Here are some examples of single metrics with target goals:
- Twitter: Twitter very early on knew that its ability to generate revenue was tied to the amount of views that Twitter feeds received. They used number of feed views to help predict potential revenue.
- Remind: Remind, a communication tool for teachers, focused on getting new users to refer other teachers to their product at the optimal moment. Internal data showed that momentum in growth was tied to when the first teacher at a school used Remind, so the product team focused its efforts on getting these users to refer.
- Zynga: Zynga, an online game platform, looked specifically at Day 1 retention. If a user came back the day after they had downloaded a game, they were more likely to stick around longer. They were also more likely to spend money in the game.
- Dropbox: For Dropbox, the key action for engagement was getting users to place at least one file in a Dropbox folder.
- Slack: Slack focused on getting companies to hit a milestone of 2,000 messages sent, which corresponded to a 93% retention rate. Their reasoning was simply that that’s how long it takes for an organization to really use the product and realize its value.
As Slack CEO Stewart Butterfield says, for each metric used to build product “you have to figure out what conversion means in your case. What does retention mean? What does activation mean? For every business, it’s going to be slightly different because of the nature of the product and the kinds of people who use it.”
Different products will have different core metrics. Data only becomes useful for product development when you can figure out how it fits into the bigger picture.
How To Turn Your One Metric Into A Habit
In order to build your one metric into a habit that your team can iterate on day-by-day, you have to make sure everyone is on the same page.
- Set an expiration date. At Y Combinator, startups are expected to hit 8% growth a week on their core metric. Creating a timeline for product metrics is the only way you can build up an organizational rhythm that uses data to get results.
- Tape your core metric to the heads of your entire team. As Aditya Vempaty of analytics platform Amplitude says, “It’s impossible to come up with individual tactical goals that contribute to the overarching core metric if data is siloed and available only to the growth team or the data scientists.” Your overarching core metric should be in a dashboard where everyone, from Product to Sales, can see it.

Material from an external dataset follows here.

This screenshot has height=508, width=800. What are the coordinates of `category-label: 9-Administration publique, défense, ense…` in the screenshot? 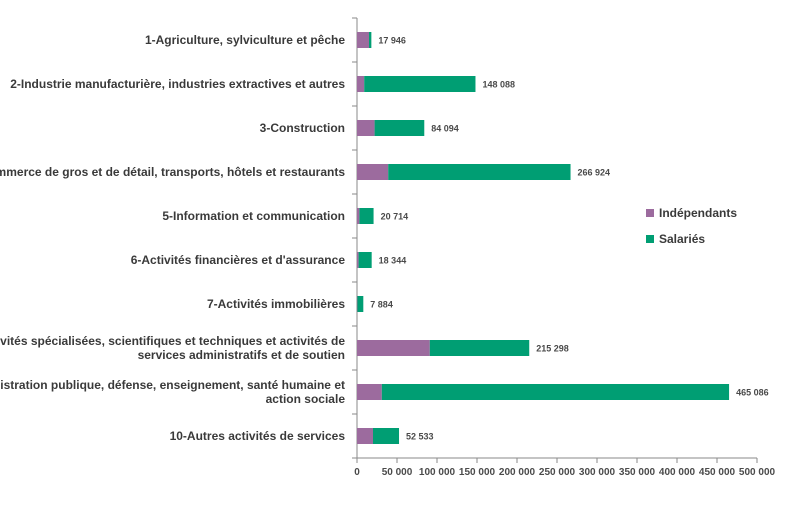 It's located at (172, 385).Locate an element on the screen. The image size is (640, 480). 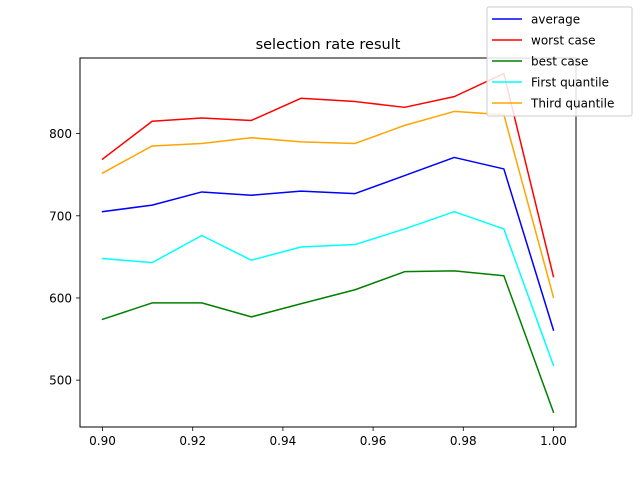
x-tick-label: 0.90 is located at coordinates (102, 441).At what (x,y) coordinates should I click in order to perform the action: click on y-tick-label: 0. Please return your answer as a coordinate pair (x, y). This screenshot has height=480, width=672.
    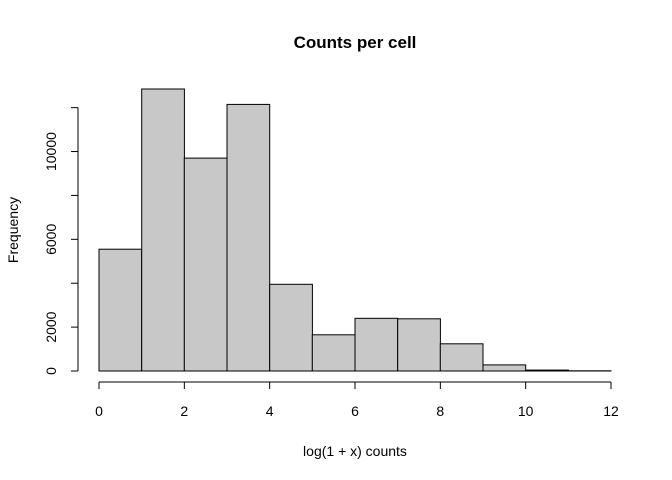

- Drown out the noise. Looking at Facebook’s metrics and how it hit viral growth 10 years ago is fine, but that doesn’t relate 1:1 to what you’re building today. In order to actually build a product people care about, you need to collect your own data within the context of your product.
Ultimately, uniting your team around a single metric creates purpose and enforces discipline for every feature you build, no matter how small.
Moving Beyond Blind Data
In product development, data is often used as a crutch. When you want to justify the decisions you’ve made on your product, paying lip-service to data can provide you with easy answers.
Good product managers do the exact opposite. They use data to constantly challenge their assumptions, to validate hypotheses, and to solve urgent problems. At the end of the day, using data to build products is an incredibly simple process. It shows you how well you’re doing—and where you have an opportunity to do even better.